(Stored records)

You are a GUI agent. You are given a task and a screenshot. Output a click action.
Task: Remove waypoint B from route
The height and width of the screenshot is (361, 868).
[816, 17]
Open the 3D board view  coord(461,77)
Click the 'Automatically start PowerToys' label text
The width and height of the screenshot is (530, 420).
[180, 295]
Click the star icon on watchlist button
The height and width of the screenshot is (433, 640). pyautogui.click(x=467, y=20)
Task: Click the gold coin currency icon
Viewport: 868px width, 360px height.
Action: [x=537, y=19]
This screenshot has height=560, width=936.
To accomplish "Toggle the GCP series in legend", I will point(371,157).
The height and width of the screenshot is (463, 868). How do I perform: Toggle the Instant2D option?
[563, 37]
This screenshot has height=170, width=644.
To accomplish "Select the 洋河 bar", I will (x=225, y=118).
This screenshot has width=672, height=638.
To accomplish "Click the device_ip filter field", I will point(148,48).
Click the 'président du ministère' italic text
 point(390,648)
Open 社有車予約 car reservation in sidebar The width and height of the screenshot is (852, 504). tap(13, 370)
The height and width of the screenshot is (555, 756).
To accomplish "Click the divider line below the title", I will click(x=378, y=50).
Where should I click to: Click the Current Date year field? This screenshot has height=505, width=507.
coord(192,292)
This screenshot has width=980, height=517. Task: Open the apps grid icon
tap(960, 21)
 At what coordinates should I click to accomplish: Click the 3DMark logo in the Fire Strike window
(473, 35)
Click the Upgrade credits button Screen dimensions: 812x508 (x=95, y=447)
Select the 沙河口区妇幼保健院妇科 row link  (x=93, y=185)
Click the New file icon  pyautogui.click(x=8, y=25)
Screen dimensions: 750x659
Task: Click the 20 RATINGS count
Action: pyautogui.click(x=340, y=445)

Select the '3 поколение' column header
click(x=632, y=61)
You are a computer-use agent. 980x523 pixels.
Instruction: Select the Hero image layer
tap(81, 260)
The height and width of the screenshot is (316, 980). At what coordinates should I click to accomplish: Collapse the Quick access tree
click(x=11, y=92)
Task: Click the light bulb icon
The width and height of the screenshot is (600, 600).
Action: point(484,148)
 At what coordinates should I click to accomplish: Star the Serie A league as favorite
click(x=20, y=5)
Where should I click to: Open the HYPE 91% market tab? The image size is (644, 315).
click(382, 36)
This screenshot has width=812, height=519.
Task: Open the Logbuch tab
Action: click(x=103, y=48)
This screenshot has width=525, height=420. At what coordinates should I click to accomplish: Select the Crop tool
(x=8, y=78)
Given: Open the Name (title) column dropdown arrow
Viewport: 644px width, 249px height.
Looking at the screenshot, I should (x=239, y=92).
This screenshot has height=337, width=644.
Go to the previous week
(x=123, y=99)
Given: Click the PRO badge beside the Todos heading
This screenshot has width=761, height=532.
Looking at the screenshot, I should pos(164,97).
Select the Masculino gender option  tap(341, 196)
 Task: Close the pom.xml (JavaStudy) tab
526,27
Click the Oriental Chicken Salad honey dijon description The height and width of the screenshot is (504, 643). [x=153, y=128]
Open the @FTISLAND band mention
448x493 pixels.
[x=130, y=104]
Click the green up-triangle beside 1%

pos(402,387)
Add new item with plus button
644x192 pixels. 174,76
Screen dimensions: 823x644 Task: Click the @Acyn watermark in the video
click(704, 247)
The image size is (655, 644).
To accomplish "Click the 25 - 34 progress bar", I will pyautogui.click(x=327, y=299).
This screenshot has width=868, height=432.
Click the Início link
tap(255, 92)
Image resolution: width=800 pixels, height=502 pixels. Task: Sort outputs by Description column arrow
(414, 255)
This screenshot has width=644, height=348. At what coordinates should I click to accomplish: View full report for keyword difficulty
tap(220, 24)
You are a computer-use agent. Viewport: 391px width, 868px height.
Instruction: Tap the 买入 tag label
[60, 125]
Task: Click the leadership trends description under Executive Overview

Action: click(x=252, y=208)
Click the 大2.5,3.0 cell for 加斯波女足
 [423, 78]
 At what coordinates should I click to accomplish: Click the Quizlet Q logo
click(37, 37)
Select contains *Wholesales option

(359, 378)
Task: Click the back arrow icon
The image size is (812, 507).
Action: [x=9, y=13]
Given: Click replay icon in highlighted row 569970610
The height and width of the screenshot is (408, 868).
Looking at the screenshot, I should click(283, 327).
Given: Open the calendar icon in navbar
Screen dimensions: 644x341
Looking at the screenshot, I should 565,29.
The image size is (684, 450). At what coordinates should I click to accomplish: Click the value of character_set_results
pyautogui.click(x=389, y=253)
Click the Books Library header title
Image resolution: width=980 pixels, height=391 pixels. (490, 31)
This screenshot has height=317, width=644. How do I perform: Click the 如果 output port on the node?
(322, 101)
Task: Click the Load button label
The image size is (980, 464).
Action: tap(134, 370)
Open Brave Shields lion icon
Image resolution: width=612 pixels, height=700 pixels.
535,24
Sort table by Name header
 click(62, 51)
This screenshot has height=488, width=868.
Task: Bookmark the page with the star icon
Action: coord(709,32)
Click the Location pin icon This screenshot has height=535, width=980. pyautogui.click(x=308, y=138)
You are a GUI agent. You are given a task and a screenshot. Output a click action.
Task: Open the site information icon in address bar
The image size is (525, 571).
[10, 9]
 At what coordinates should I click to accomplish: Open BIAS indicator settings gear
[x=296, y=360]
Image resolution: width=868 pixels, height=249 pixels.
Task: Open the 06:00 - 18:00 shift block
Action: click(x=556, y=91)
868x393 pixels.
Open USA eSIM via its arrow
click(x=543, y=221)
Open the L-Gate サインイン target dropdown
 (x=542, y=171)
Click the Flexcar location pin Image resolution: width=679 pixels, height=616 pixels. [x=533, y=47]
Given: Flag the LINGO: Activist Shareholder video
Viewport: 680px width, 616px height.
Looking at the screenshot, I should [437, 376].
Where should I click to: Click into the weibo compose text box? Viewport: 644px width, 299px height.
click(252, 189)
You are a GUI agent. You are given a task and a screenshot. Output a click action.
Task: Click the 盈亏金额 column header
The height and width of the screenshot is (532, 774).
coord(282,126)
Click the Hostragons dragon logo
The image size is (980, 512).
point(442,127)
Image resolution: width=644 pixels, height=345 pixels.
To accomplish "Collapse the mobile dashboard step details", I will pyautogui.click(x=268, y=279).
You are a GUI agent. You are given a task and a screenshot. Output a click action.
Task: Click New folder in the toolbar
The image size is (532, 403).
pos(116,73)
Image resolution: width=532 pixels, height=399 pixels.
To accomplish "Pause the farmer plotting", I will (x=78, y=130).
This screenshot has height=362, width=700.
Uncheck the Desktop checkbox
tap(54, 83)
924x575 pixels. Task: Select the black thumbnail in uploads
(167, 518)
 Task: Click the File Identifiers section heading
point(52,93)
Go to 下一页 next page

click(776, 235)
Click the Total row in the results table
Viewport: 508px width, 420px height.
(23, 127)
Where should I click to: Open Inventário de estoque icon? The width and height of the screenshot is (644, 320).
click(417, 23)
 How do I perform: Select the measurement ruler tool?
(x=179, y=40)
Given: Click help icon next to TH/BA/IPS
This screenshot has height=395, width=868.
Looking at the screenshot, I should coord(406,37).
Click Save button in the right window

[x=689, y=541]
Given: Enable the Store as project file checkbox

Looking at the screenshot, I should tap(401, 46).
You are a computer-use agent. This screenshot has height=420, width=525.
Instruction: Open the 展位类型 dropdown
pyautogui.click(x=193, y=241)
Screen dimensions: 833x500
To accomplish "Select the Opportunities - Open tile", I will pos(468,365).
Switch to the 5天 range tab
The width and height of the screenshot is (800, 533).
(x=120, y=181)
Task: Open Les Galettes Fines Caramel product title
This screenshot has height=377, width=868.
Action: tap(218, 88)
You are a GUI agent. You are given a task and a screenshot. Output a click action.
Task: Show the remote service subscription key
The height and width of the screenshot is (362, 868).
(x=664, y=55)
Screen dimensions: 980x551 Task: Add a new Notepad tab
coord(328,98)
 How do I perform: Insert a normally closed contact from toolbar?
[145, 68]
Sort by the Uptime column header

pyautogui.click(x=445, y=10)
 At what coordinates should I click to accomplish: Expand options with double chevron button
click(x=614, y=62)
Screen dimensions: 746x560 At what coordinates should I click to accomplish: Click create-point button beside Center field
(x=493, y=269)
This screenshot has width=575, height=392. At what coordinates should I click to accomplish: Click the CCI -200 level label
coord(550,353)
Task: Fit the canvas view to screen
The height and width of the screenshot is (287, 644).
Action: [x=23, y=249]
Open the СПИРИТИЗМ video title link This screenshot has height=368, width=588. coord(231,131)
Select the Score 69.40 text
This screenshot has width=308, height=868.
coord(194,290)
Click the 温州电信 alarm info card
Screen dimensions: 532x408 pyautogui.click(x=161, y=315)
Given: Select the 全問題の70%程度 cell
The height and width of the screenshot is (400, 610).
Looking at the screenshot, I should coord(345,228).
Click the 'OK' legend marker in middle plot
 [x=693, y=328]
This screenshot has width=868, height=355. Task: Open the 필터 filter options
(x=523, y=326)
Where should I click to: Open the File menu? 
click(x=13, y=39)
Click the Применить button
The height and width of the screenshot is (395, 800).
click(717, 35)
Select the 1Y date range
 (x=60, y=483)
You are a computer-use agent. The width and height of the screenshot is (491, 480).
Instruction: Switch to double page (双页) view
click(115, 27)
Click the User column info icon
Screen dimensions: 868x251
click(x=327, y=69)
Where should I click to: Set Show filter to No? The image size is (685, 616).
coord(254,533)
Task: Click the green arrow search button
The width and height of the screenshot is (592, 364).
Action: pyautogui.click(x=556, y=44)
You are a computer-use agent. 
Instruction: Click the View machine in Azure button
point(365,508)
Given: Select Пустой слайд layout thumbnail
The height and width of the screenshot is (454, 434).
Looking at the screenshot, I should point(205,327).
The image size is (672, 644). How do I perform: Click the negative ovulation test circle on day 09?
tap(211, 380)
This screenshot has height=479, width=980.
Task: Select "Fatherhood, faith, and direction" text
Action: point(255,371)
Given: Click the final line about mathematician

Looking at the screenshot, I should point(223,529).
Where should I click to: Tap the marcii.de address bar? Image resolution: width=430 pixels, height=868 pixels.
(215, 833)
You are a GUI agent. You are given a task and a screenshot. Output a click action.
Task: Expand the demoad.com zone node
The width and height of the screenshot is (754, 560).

*REQUIRED WORK*
Only lines that contain the string "computer" count; pick each one out of the records and copy it.

*EXERCISE ANSWER*
You are a computer-use agent. 980x523 pixels.
You are a computer-use agent. Viewport: 391px width, 868px height.
You are a computer-use agent. This screenshot has height=420, width=525.
You are a computer-use agent. The width and height of the screenshot is (491, 480).
You are a computer-use agent. 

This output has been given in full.